The Annotated Gospel According to Regas Christou
Anyone who knows Denver’s foul-mouthed, hyper-educated, perennially controversial nightclub king knows that he’s a storyteller. But whether you think he’s as fabulous as he claims to be—or merely a very entertaining fabulist—the one thing everyone can agree on is that the guy just can’t seem to keep his mouth shut.
Regas book III
There were no people here; everyone was in the suburbs.
Inside the church, above the nave, is a stunning, 10-foot-tall stained glass window. Jesus, depicted in century-old stained glass, looks down every night upon the teeming crowds dancing and ordering drinks at bars that were built from converted pews. The Son of God is preaching the Sermon on the Mount: The meek will inherit the Earth, the mourning will be comforted, and the poor in spirit will be welcomed into the kingdom of heaven. Across the bottom of Christou’s window is a passage from the Book of Matthew: “Blessed are they which hunger and thirst for righteousness, for they will be satisfied.”
Jesus’ sermon instructs pacifism: If you put up with this world’s abuses, you shall be rewarded. Christou, though, left behind his Greek Orthodox upbringing a long time ago. He’s never learned to turn the other cheek, to take abuse. He’s more of an Old Testament kind of guy: An eye for an eye.
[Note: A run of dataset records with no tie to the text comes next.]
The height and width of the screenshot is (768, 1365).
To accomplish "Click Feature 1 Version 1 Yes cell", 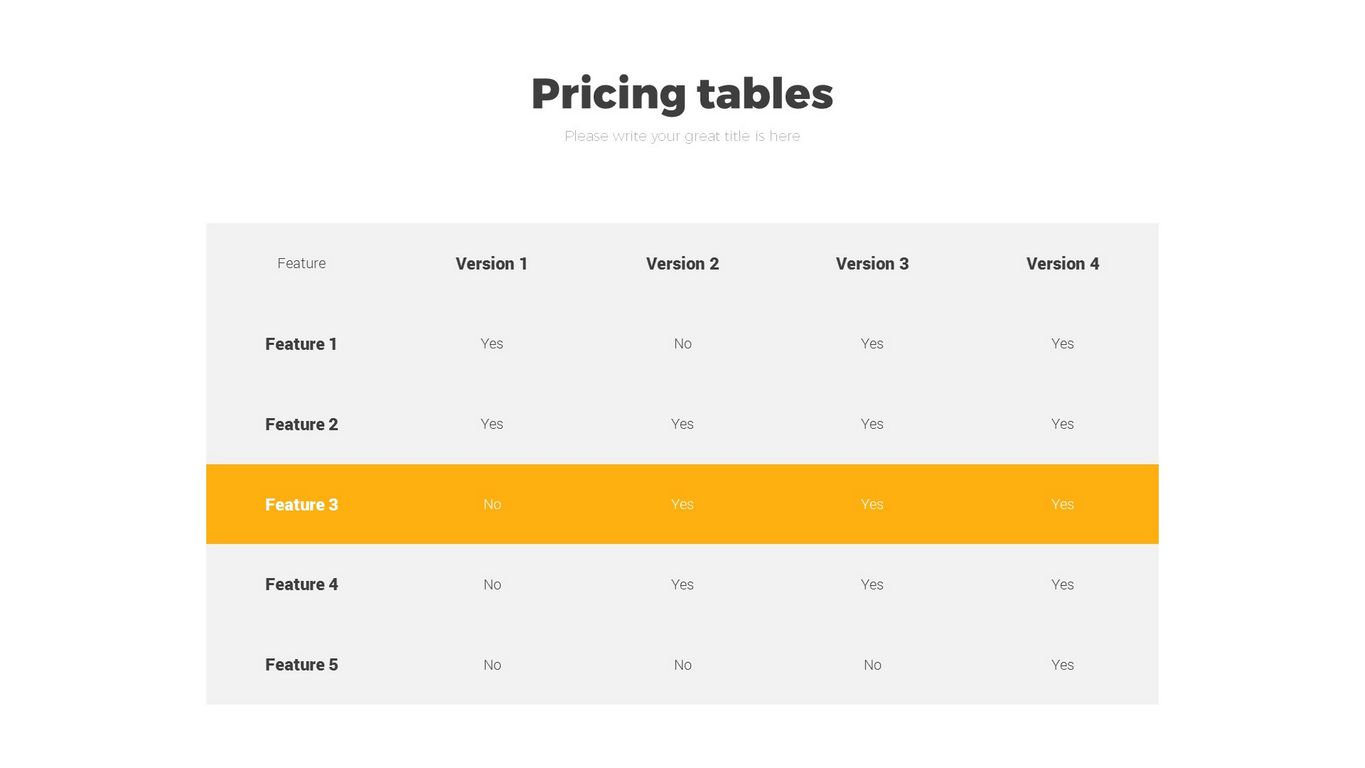I will [x=491, y=344].
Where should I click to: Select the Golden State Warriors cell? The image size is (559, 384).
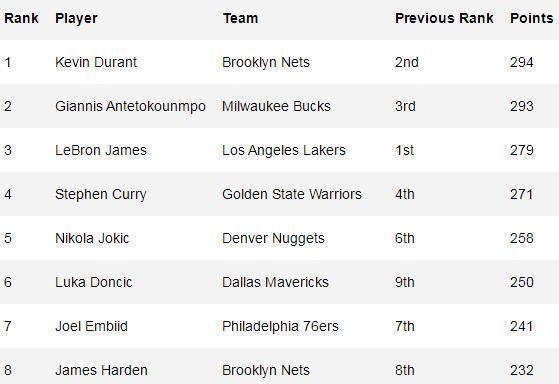[x=292, y=194]
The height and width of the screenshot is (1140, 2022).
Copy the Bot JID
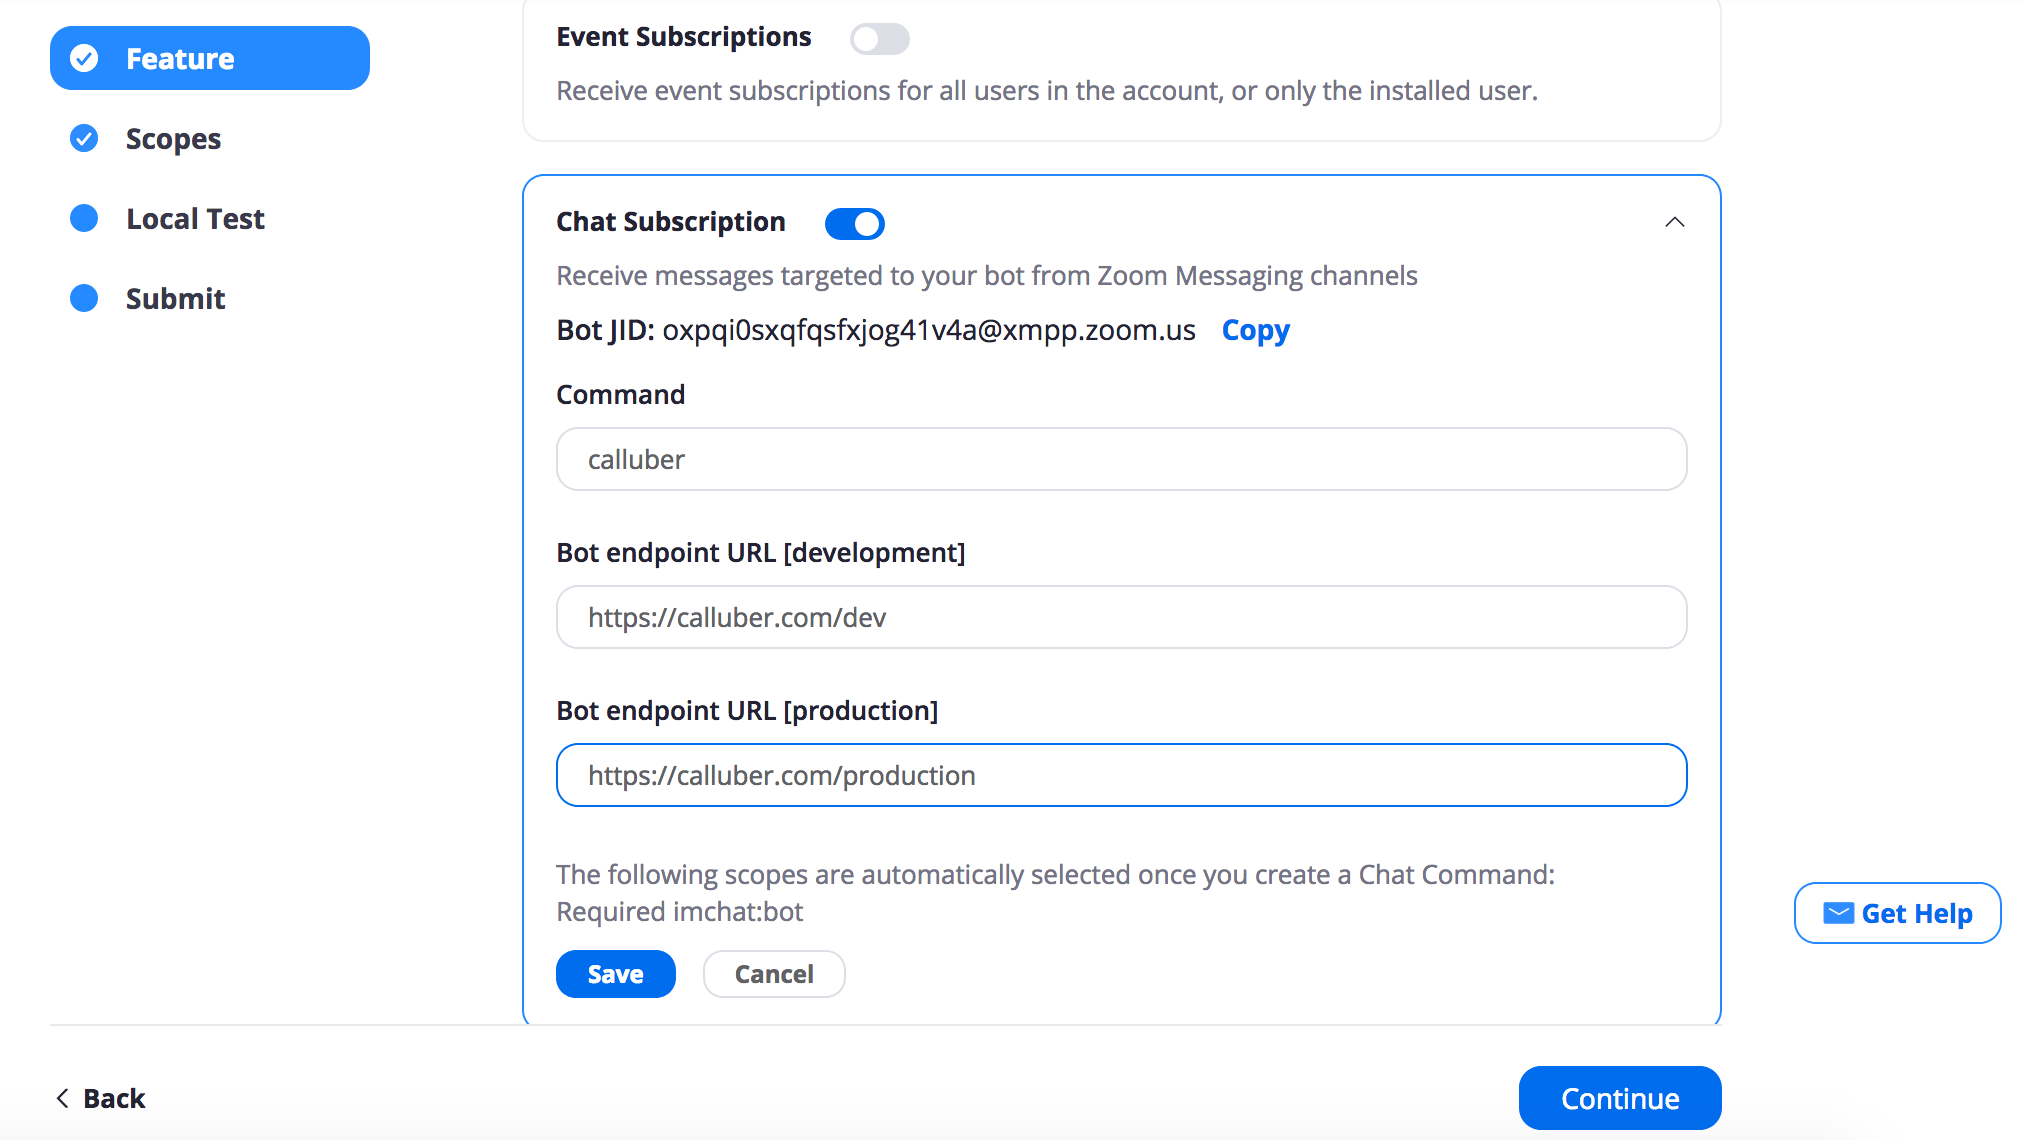[x=1256, y=330]
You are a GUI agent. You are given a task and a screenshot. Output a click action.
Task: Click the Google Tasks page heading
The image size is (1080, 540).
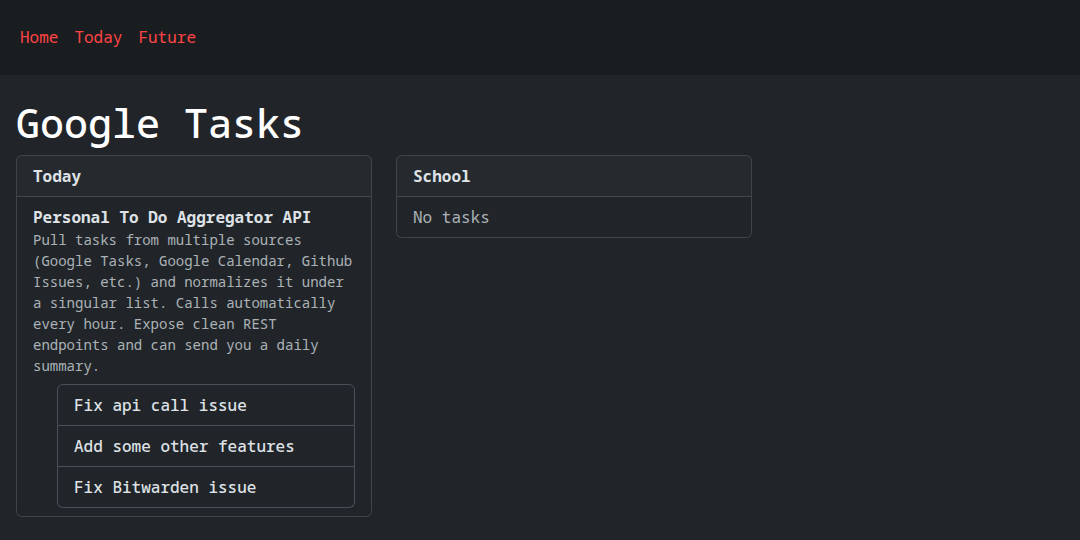point(159,124)
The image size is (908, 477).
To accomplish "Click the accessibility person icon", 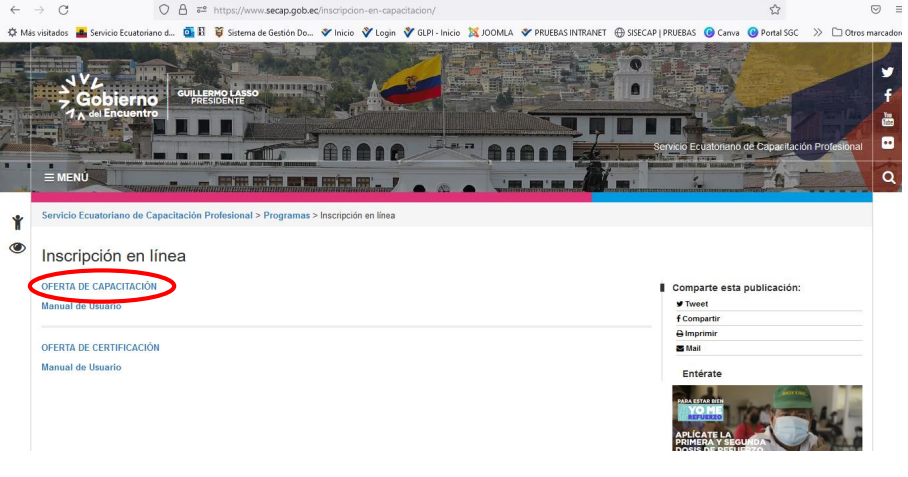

When Christou bought The Church in 1994, Capitol Hill was still run-down, like much of downtown Denver. The middle and upper classes fled the once-thriving neighborhood in the ’70s and ’80s, single-family mansions were converted into multi-unit apartment buildings, and Civic Center Park surrendered to the homeless population and drug dealers. The neighborhood was so downtrodden that Christou was able to buy the century-old building—formerly St. Mark’s Episcopal Church—for $275,000. The stunning limestone edifice hadn’t been used for several years, and there was talk of it being demolished. Instead, it would become the crown jewel of his growing empire. A dozen years after opening the Regas Mediterranean Café—now the Deadbeat Club—he also owned 1082 Broadway, another enormous nightclub in Capitol Hill. Like John Hickenlooper, who had begun revitalizing a run-down LoDo when he started the Wynkoop Brewing Company in 1988, Christou was planting the seeds for a vibrant nightlife district in central Denver.
Converting a century-old holy building into a modern nightclub took two years. Christou and his brother, Chris, removed and gave away the organ and retrofitted the church with a heating and air-conditioning unit. They built a wooden bar on the altar from discarded pews and added more bars beneath the arches of the side aisles. They kept the cathedral’s stained glass, including the window depicting the Sermon on the Mount. In October 1996, they ran out of money to finish construction, so they settled on an ingenious, if tenuous plan: They’d host a New Year’s Eve party—charging $50 to $100—to finance the rest of the work.
The tickets went quickly, but two days before the party, the construction crew was putting the finishing touches on the building when a worker set his torch down on the roof. When the fire department arrived to extinguish the blaze, their hoses flooded the basement. Christou sat on the sidewalk across the street, wondering if he was watching his nightclub wash away. “It was one of the hardest moments in my life,” Christou says. “But people saw it on TV and brought wet vacs down. We had 80 people in the church, mopping floors and cleaning the walls. And that was one of the highest moments in my life.”
The cleanup crew finished just hours before the sold-out New Year’s Eve party was about to start, while delivery trucks drove around, killing time, waiting for the club to pass its inspections so they could deliver their booze. Beth McCann, then director of the city’s department of excise and licenses, hung around to make sure Christou got his liquor license, going above and beyond to ensure that the young entrepreneur would be able to open on time. The party was a hit, until a police officer visited Christou in the downstairs cigar bar and issued a warning: Central Denver isn’t like southeast Denver, where your other clubs are, the officer said. Be careful.
Christou should have seen it coming. Nine months earlier, a man named Jeffrey Truax and his friends had gotten into a fight outside of another Christou club, 1082 Broadway. Truax got into his car and allegedly backed it into Andrew Clarry, an off-duty police officer who had been working security at 1082. Clarry, along with Kenneth Chavez—another officer working security that night—fired 25 bullets into Truax’s vehicle, killing him and injuring a passenger. Denver district attorney Bill Ritter eventually ruled that the use of force was justified, but Truax’s family sued the city and the officers in civil court.
In 1998, two years after the shooting, Christou testified against Chavez and Clarry, saying that the deadly force was unnecessary. In November of that year, the court found that the men had deprived Truax of his constitutional rights and ordered the city to pay $500,000 to the Truax estate. Christou remains unrepentant about his testimony. “They shot the kid 26 times from 12 feet away,” Christou says today. “I thought in the 20th century, you don’t shoot people 26 times from 12 feet away. If you shot a dog like that, you’d be in jail.”